Now one was fixed, but the other module still gave no sign of life, even though the connections were good on this one. Interestingly it worked when put in another slot, and other modules in this slot didn't want to work either. After not being able to find any problem with the address-module, I put everything back together and started brainstorming with some other people what the problem might be.

That was the moment the second "miracle" happened this day. Since the display was powered and online during the whole process, the script was pushing new messages all the time. While brainstorming, this script did send an extra long message to the display, and suddenly the module in question DID MOVE! It was showing a ".", which wasn't what it should show, but what was showing 8 modules further down the display. I gave the later one a few commands, and interestingly both modules rotated and showed the same characters. I checked the 8 digit PCB switches, and the addresses were all correct. It concluded that the Shift-Register had failed, and was somehow always reading a high value at the 4th input pin which set the 0x08 bit of the address.

So all the dead modules were fixed (or at least I know how they can be fixed, since I need to buy real connectors at some point and remove my soldering work), time to look after the modules with the offset.

The problem here is how the controller determines the position of the rotor. It uses two optical sensors, that get triggered by a fin at the gears. one of this fins sits directly at the motor and counts the steps the motor makes. The second is at the gear in the back of the module which rotates in the same speed as the rotor in the front. So the system actually checks the position by rotating until the sensor in the back is triggered and from then on counts the steps the motor makes.
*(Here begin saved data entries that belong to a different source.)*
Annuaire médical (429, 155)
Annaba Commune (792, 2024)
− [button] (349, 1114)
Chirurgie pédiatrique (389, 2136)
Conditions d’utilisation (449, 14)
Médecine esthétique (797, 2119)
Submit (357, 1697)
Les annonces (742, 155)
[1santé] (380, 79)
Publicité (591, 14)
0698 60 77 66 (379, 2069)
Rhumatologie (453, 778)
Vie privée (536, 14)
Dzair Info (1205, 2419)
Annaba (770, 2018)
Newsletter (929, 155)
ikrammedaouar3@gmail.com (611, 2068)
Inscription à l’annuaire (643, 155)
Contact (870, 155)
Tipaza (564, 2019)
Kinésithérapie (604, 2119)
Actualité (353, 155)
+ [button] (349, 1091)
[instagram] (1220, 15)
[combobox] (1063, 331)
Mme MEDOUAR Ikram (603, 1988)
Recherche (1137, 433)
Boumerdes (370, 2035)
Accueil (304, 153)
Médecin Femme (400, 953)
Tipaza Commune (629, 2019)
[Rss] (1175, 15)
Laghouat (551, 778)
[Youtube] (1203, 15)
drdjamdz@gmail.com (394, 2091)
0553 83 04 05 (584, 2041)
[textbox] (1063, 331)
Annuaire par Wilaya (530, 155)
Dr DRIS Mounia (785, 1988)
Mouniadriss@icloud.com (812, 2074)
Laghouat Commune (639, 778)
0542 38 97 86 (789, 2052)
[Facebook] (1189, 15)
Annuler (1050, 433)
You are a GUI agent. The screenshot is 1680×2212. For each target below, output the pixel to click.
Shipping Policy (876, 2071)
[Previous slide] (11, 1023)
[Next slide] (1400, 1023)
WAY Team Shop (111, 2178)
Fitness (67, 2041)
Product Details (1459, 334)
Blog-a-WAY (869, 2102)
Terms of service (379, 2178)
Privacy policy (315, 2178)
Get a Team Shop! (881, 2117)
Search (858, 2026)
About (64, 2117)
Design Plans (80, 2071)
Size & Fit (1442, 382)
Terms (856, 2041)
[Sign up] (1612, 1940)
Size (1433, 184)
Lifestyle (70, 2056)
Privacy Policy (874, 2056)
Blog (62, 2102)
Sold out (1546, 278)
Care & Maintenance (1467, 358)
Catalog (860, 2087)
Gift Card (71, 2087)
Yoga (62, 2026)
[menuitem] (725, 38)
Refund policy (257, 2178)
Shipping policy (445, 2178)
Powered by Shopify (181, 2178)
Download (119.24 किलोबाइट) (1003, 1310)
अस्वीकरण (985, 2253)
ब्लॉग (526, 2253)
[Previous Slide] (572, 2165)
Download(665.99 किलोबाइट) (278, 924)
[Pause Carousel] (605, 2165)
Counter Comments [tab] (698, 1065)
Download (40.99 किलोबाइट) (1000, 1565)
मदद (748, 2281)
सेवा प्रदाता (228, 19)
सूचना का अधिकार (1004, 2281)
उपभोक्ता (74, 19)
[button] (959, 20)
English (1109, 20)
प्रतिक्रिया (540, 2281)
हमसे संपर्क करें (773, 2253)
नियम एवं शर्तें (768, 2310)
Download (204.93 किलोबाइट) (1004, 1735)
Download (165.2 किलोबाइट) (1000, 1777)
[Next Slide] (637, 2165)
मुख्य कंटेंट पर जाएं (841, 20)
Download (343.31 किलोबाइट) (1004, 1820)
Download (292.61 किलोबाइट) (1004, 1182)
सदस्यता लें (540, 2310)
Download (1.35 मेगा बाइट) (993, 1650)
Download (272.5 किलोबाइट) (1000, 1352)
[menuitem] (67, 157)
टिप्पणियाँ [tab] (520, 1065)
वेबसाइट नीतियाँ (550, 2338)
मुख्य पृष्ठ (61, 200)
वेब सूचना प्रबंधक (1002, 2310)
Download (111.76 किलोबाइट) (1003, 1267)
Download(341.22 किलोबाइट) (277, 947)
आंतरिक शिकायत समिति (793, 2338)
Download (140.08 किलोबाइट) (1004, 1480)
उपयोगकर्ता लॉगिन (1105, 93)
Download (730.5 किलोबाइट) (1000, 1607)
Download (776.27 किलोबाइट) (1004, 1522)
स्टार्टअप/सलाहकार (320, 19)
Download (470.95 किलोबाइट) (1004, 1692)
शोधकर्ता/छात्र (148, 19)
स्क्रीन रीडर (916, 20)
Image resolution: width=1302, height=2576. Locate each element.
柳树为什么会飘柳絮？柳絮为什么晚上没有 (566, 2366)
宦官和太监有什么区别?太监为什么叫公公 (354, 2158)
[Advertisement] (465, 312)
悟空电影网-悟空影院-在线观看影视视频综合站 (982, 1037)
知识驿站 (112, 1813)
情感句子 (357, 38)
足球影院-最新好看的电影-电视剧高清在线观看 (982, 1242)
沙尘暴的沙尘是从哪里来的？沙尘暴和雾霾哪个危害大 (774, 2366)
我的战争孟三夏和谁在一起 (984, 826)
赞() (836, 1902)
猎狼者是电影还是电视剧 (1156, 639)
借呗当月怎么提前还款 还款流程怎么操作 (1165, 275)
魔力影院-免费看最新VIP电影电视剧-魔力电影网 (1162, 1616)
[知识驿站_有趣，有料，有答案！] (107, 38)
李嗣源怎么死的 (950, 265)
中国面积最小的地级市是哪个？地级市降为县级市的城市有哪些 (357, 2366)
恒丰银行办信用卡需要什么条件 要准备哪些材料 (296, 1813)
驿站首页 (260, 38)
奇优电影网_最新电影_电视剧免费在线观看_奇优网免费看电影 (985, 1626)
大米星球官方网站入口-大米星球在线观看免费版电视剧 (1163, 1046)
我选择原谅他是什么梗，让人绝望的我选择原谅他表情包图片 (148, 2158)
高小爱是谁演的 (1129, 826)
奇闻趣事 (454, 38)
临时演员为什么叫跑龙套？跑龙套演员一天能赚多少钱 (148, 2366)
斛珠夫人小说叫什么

But since there are two other gears between the gear with the pin and the gear connected to the rotor, it is not possible to define the position by only triggering the sensor. The controller needs to know the offset between the two gears. There is a calibration routine, but my information about the system aren't sufficient to calibrate them the normal way. But I know that there is an I2C EEPROM on the board and that it's the only non-volatile memory in the system. So at the moment I'm trying to dump the EEPROM from a few of the boards, compare them to one another to identify the calibration data and change them until I get rid of the offset.

So in the end I now know for sure that except of one Shift-Register there is no hardware fault in the system (And the Shift Register still works when set to a specific address). And also I know that I will need to do a lot of work in recalibrating the modules.

But if there is one lesson to be learned here, it is to always make some cable reliefs.